PLUME INTERVIEWS:
ROBIN MYERS

Robin Myers is a Mexico City-based poet and translator. Her recent book-length translations include The Restless Dead by Cristina Rivera Garza, Cars on Fire by Mónica Ramón Ríos, and Animals at the End of the World by Gloria Susana Esquivel—an excerpt of which was recently featured on this blog. Myers’ work has appeared in the Kenyon Review, the Harvard Review, and Asymptote among other publications. In this interview, she speaks with us about her approach to literary translation, her experience working on Animals at the End of the World, and rethinking the role of the translator.

Can you describe how you became interested in and involved with literary translation?

It’s been both an accidental and a predictable process for me. I’d always loved literature and writing (I write poetry), and I became curious about contemporary Spanish-language literature as I learned Spanish. Although I’d add that my desire to learn Spanish as a teenager was less academic than personal, visceral: part of my family is from Mexico, I’d spent short periods of time here as a child, and I’d always had a powerful sense that this was where I wanted to live.

I started translating in college (a workshop with Ezequiel Zaidenwerg, now a close friend, was an especially formative experience) and moved to Mexico City not long after I graduated. It was at that point that I started translating in earnest, both in my excitement about the literary landscape I was getting to know (I was meeting lots of Mexican writers whose work I admired, mostly poets at that point) and in the timid, tentative hope that I might actually be able to translate for a living somehow. For me, this has meant translating lots of non-literary texts, too. And as far as literary translation is concerned, it’s meant translating prose as well as poetry; it brings me a lot of joy to do both.

I do think being a translator has helped me demystify the experience of writing poetry, in a way, and vice-versa. And it’s made me more alert to and hungry for the communality of literature, the collaborations and conversations at work in anything we write or read.

How has being a poet (and one whose work has been translated other languages at that) affected your work as a translator?

As a poet, I’m fascinated by the concept of “voice.” It’s something lots of writers and readers talk about in both abstract and matter-of-fact terms, as if it’s something that magically appears and never changes. But I guess part of what I love about writing (and reading) poetry is how it constantly confronts you with the materiality of your own decisions—the texture of your language, where it tightens up and opens out, where it’s harsh or jarring or where it’s smooth and clean; the length of your lines, your use of enjambment, the physical shape of your poem on the page; what you do or don’t do with punctuation, etc.—and how all of those decisions, no matter how technical or cerebral they sound in summary, help forge that nebulous, intimate, nearly indescribably personal thing we call “voice.”

Translation, too, is all about decisions, and about the inextricable relationship between form and function, intent and execution. It’s not that I don’t believe in intuition and affinity and spontaneity when it comes to writing and translation—I absolutely do.
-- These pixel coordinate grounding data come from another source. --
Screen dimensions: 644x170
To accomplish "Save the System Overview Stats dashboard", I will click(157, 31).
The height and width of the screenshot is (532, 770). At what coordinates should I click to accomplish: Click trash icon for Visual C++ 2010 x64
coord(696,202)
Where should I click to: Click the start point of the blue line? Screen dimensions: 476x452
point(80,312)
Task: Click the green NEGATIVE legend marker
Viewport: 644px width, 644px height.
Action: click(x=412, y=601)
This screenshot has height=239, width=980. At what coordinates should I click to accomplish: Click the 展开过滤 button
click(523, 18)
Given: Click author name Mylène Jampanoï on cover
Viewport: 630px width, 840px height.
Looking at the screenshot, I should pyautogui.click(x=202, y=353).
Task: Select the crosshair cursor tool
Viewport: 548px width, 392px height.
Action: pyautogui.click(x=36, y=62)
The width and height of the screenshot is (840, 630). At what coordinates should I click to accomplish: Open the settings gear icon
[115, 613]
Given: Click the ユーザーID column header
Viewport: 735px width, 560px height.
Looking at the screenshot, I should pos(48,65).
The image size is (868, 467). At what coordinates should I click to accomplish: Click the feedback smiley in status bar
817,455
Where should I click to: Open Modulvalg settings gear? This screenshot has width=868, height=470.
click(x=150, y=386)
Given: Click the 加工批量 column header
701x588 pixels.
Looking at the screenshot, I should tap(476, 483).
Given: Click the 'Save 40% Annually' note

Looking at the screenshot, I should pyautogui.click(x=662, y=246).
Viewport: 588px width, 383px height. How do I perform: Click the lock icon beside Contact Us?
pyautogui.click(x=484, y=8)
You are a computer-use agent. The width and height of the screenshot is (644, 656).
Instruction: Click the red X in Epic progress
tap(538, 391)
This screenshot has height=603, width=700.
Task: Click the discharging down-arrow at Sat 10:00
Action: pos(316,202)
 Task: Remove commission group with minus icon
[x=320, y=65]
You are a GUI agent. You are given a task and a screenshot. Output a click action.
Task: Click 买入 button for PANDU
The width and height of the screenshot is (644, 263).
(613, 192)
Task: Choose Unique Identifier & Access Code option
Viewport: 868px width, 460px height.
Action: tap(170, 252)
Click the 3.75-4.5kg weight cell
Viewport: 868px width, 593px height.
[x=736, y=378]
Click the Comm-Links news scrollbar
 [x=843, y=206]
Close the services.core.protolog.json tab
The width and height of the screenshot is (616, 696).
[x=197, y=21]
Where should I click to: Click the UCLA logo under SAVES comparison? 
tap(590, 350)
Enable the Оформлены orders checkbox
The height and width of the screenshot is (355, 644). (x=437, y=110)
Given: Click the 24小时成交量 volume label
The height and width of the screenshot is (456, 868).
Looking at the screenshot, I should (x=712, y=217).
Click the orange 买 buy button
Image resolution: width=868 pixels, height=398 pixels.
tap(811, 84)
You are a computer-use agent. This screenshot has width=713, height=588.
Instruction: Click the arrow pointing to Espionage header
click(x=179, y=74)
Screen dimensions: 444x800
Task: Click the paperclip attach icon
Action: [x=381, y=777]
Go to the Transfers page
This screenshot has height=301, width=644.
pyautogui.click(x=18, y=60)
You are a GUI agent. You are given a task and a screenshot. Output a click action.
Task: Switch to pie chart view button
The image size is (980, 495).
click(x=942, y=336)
But I do think being a translator has helped me demystify the experience of writing poetry, in a way, and vice-versa. And it’s made me more alert to and hungry for the communality of literature, the collaborations and conversations at work in anything we write or read. Translation may be an especially dialogic practice, but we don’t write anything in a vacuum, either.

The translation process feels like a long, gradual zoom-in: I start out pretty loose and gestural and panoramic, then work toward microscopic focus.

Do you have a specific approach when doing translation work? If so, what is it and how did you formulate this approach? 

I’m a fervent believer in the roughness of a rough draft. No matter what I’m translating, I tend to feel my way through an initial version, leaving as many doubts and questions and notes-to-self as I need to; then I go back and revise many times, filling in gaps, honing the register, often rewriting pretty drastically. If I’m translating a contemporary writer and they’re willing and able to be in touch about the project, I’ll often contact them with specific questions once there’s a first or second draft to work with. In some cases, if we’ve had a fairly close collaboration and if the author is comfortable reading English, I may show them a more polished version down the line. 

A few revisions in, I’ll print out the text and revise again by hand—it’s always amazing (and alarming) to me what jumps out on the page that hasn’t onscreen! I also like to read translations aloud. This is something I do with my own poetry as I write, and in both contexts it’s a really helpful way of bringing in the ear. In short, the translation process feels like a long, gradual zoom-in: I start out pretty loose and gestural and panoramic, then work toward microscopic focus.

How is your approach different when translating a poem versus a novel?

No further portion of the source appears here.